One of the things, Mr. Speaker, that I want to emphasize is having no plan is a prescription for disaster for our country. We have a solemn obligation to provide health care for our seniors. We have made that promise. And how do we do it? Again, back to what I said, I do not want a board that is appointed by a Democrat or Republican or any bureaucrat. What I want is I want health care decisions made by physicians, the patient, and their family. The way that is going to happen is through this plan where we use premium support to allow people choice and to have them make those choices, not insurance companies and certainly not the Federal Government.

From what I have seen up here in my two terms is I don't want a bunch of Federal bureaucrats in charge of my bypass operation or my gallbladder operation--or my bunion operation, for that matter. I want my doctor in charge of it. That is who I want making those decisions, along with my family.

I think this is one of the biggest discussions we will have in this Congress is how we do this right. Not only does it affect the budget. Forget the budget. Forget all that right now. We are talking about people's lives. We are talking about the care that they get. And right now, as I mentioned, these changes are already made. This is already in the current law that I talked about just a minute ago.

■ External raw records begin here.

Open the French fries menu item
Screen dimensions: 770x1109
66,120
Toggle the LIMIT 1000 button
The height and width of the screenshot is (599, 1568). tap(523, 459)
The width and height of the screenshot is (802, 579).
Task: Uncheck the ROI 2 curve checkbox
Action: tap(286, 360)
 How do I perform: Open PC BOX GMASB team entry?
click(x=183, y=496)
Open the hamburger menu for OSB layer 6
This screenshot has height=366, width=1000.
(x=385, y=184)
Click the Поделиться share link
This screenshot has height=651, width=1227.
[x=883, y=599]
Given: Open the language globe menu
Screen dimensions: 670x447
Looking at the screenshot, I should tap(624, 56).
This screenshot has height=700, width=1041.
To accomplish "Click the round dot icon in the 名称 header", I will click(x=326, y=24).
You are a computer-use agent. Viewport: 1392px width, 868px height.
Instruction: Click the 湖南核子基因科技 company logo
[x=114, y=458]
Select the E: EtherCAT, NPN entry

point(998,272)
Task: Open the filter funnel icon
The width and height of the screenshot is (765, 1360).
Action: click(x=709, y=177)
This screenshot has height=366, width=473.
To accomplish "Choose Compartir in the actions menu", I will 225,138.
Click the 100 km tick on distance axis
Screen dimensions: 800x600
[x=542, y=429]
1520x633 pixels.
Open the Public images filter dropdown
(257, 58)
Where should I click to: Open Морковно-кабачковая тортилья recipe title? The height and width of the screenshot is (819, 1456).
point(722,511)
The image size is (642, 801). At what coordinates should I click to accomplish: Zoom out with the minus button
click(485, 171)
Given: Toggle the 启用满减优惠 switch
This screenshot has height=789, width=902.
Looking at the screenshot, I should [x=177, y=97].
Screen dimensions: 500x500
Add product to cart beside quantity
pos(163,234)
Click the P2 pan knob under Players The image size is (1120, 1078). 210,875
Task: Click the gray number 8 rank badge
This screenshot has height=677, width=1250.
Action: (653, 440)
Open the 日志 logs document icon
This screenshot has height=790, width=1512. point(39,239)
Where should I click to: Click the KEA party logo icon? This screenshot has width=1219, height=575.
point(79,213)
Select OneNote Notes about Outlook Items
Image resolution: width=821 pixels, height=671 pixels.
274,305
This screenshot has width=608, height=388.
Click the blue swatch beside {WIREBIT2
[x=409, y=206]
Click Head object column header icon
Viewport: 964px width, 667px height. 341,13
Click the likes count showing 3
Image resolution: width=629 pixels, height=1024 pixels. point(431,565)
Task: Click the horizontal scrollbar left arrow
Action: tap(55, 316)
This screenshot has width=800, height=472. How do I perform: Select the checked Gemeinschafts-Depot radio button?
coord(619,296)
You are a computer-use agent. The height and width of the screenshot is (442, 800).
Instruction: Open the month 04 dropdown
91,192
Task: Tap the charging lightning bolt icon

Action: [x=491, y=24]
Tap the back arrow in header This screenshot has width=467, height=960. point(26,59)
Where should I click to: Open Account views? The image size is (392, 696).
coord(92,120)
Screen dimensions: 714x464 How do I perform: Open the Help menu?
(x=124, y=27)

When you talk about Medicare as it is, folks, it's been changed, big time. When this board kicks in--and there's a very good article if you are sort of a wonk like I am and want to go back to the New England Journal of Medicine, one of our major journals, in, I believe it was, May of 2010. Their estimate was--this is one of our major scientific journals--that this IPAB board would have kicked in 21 of the last 25 years if it had been in place. So it's not some idle threat that this will happen. If you look retrospectively at what's happened, it would have happened 21 out of 25 times.

What would that mean? That would mean, as Dr. Broun, Mr. Speaker, pointed out just a moment ago, as these payments for physicians go down and down and down below their cost of providing the care, they no longer can see you. You lose access to your doctors, like Dr. Broun.